Researchers 3D bioprint breast cancer tumors and treat them in new study

Researchers at Penn State have successfully 3D bioprinted breast cancer tumors and treated them in a breakthrough study to better understand the disease that is one of the leading causes of mortality worldwide.

A scientific first, the achievement lays the foundation for precision fabrication of tumor models. The advancement will enable future study and development of anti-cancer therapies without the use of "in vivo" — or "in animal" — experimentation.

“This will help us understand how human immune cells interact with solid tumors,” said Ibrahim Ozbolat, senior author of the study. “We’ve developed a tool that serves as a clinical test platform to safely and accurately evaluate experimental therapies. It is also a research platform for immunologists and biologists to understand how the tumor grows, how it interacts with human cells, and how it metastasizes and spreads in the body.”

Ozbolat specializes in 3D printing to create a range of tissues for use in human healthcare. The lab’s U.S. National Science Foundation-supported work using 3D bioprinting to help in the study of breast cancer was recently published in Advanced Functional Materials and Biofabrication.

The researchers used a relatively new technique called aspiration-assisted bioprinting to precisely locate tumors in three dimensions and create the tissue. The researchers then formed the tissue into a multi-scale vascularized breast tumor model with blood vessels, which they discovered responded to chemotherapy and cell-based immunotherapeutics.

The team first validated the accuracy of its tumor model by treating it with doxorubicin, an anthracycline-based chemotherapeutic drug commonly used for treating breast cancer. Finding that the 3D printed tumor responded to chemotherapy, the researchers went on to test a cell-based immunotherapeutic treatment on the tumor in collaboration with Derya Unutmaz, an immunologist at Jackson Laboratory.

The researchers used human CAR-T cells that were engineered via gene editing to recognize and fight an aggressive form of breast cancer cells. After 72 hours of circulating the edited CAR-T cells through the tumor, the researchers found that the cells within the bioprinted tumor had generated a positive immune response and were fighting off the cancer cells.
#####
### Exercise details
Translate this sentence from the article on 3D bioprinted breast cancer tumors into Spanish: "Ozbolat specializes in 3D printing to create a range of tissues for use in human healthcare."

### Recorded information
#####
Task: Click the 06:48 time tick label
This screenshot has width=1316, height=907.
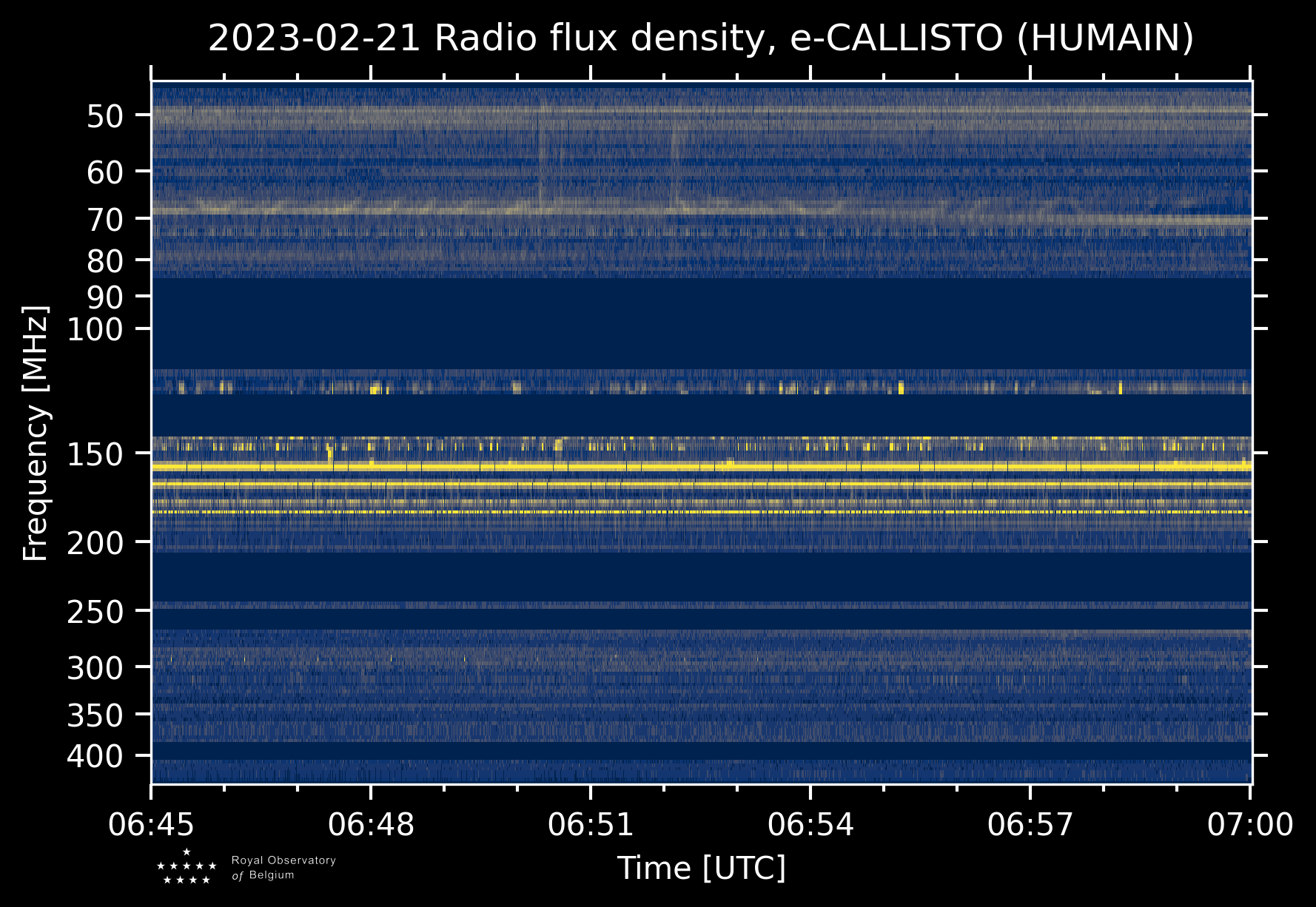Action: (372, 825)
#####
### Output below
Ozbolat se especializa en la impresión 3D para crear una variedad de tejidos destinados a la atención de la salud humana.